MISTAKE: Loaning Dough to Your Deadbeat Friends
Out of the 800 people surveyed in the new book Isn’t It Their Turn to Pick Up the Check? authors Jeanne Fleming and Leonard Schwarz discovered more than 40% of lenders never got repaid in full from friends and family. Nearly one in three got totally stiffed. “A lot of people find themselves becoming someone else’s ATM,” says Fleming.
THE FIX: Sic Your Friend on Someone Else
The internet is packed with people willing to finance your deadbeat roommate’s latest get-rich scheme - even if his credit stinks. Help your friend set up an account on social lending sites like prosper.com and lendingclub.com, which link individual microlenders with eager borrowers, at interest rates much lower than traditional banks. If you can't say 'no' put an agreement in writing, so there are no misunderstandings, says Schwarz. And for big loans, more than $500, you may want to hit up a third party intermediary like virginmoneyus.com, which helps draft a contract, set up an agreeable interest rate and facilitate the loan payments to take the pressure off your back to collect.

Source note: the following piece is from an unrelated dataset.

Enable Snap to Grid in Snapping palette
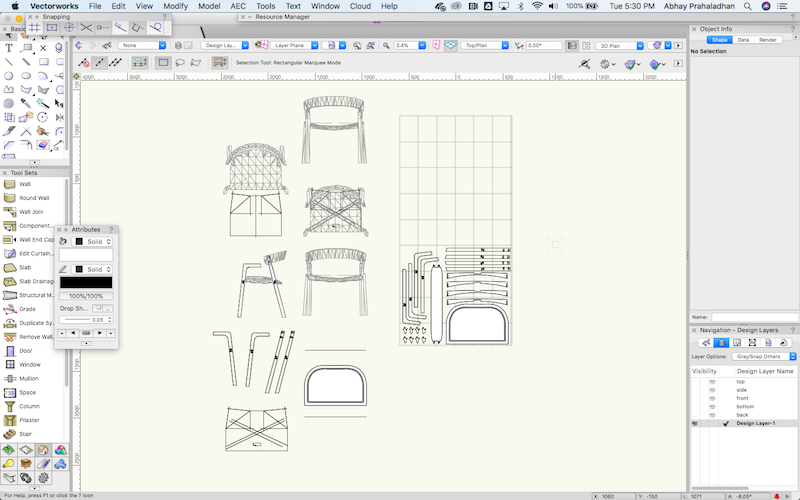 [33, 28]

MISTAKE: Getting Suckered into a Store Credit Card
Sure, the 20% initial discount is tempting, but unless you can pay off your balance in full every month, don’t bother opening a store credit card. They’re notorious for their hidden late fees and higher-than-average interest rates of more than 20%. So if you don’t pay on time, “the discount can disappear,” says Carmen Wong Ulrich, author of Generation Debt. Psychologically, these cards also seem like a fake license to spend more, adds Gary Schatsky, a financial planner and co-founder of objectiveadvice.com. Just to clue you in - consumers owed more than $100 billion on these so-called limited purpose cards in 2006, according to cardtrak.com.